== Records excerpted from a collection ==
* * *
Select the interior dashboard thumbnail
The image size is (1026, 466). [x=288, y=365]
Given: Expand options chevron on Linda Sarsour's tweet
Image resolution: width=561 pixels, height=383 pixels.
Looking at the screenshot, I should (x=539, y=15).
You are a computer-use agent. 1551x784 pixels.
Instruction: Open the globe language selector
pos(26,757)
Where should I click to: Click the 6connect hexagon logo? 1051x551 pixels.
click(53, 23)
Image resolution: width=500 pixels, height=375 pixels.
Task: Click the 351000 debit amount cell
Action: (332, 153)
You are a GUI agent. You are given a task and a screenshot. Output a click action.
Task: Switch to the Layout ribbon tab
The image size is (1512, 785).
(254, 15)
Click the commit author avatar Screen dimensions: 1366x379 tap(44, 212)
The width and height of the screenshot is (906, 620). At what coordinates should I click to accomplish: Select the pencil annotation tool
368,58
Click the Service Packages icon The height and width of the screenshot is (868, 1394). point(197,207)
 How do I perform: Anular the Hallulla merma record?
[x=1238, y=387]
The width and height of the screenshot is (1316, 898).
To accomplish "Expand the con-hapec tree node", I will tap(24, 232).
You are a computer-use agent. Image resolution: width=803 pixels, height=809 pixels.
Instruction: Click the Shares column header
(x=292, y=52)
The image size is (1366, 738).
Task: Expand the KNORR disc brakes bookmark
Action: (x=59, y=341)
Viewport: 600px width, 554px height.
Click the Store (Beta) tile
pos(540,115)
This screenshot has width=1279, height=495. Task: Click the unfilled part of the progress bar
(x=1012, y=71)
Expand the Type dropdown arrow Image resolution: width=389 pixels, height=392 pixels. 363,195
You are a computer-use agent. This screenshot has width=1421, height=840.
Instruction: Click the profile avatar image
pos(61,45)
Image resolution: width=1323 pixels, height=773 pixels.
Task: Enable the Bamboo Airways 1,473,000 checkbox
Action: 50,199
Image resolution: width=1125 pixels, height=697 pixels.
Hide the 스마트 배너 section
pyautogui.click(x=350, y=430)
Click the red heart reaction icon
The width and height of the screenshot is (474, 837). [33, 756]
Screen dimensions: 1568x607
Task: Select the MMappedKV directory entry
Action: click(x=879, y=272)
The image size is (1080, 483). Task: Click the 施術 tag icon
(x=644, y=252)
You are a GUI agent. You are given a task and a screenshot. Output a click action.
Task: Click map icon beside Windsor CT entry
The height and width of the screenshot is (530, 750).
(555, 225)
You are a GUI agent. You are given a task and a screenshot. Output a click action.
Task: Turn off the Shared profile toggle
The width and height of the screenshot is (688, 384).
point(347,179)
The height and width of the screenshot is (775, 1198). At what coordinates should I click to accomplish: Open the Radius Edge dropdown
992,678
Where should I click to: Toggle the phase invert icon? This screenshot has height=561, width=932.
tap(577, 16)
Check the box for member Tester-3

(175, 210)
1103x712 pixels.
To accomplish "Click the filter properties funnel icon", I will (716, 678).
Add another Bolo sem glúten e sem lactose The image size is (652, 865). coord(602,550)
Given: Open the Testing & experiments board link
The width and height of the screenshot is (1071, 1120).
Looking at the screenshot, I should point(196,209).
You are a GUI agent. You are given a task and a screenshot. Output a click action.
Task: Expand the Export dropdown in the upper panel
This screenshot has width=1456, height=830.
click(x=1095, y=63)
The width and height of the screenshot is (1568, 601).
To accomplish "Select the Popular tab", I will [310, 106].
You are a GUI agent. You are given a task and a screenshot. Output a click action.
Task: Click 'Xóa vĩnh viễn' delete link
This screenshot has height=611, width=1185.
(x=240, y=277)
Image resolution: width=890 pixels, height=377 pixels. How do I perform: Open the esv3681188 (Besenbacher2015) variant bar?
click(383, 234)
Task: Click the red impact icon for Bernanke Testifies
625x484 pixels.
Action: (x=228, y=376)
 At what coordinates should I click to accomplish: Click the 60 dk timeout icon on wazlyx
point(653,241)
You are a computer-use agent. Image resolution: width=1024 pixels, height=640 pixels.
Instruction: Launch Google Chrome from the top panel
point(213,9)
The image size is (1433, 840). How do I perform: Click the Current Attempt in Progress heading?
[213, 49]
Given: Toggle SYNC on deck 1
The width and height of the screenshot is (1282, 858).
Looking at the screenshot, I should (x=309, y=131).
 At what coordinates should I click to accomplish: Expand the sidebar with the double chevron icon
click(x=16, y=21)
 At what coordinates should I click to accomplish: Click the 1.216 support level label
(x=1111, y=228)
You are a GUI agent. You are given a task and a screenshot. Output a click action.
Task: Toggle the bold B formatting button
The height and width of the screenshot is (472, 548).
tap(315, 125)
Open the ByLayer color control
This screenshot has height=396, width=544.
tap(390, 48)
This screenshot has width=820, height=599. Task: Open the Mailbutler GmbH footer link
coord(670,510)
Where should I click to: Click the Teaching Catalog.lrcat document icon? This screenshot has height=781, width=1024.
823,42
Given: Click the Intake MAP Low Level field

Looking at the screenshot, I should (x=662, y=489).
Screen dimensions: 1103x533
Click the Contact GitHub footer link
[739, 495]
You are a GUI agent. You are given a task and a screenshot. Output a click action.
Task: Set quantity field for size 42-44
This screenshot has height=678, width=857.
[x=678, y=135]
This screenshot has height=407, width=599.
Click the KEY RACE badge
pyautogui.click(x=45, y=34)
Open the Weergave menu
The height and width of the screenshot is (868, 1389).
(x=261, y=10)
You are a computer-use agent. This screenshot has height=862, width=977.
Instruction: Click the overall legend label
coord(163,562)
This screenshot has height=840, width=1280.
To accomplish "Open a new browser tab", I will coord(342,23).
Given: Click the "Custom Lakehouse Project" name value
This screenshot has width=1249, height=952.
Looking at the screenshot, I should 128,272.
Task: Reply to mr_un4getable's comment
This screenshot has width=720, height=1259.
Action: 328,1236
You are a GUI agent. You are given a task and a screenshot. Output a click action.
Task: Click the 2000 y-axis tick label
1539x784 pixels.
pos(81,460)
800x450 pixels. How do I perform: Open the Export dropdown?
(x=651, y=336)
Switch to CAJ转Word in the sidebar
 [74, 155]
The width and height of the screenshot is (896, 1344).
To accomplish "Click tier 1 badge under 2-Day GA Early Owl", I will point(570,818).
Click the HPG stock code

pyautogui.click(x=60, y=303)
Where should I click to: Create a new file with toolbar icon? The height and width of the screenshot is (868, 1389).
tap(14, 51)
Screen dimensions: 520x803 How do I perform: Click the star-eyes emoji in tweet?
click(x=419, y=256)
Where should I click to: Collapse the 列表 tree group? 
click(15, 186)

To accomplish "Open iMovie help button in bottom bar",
* * *
== Exercise ==
Print the line containing "Screen dimensions: 520x803" and every line after it to the end of the records above, exactly as written, and nothing else.

== Task output ==
Screen dimensions: 520x803 How do I perform: Click the star-eyes emoji in tweet?
click(x=419, y=256)
Where should I click to: Collapse the 列表 tree group? 
click(15, 186)

To accomplish "Open iMovie help button in bottom bar",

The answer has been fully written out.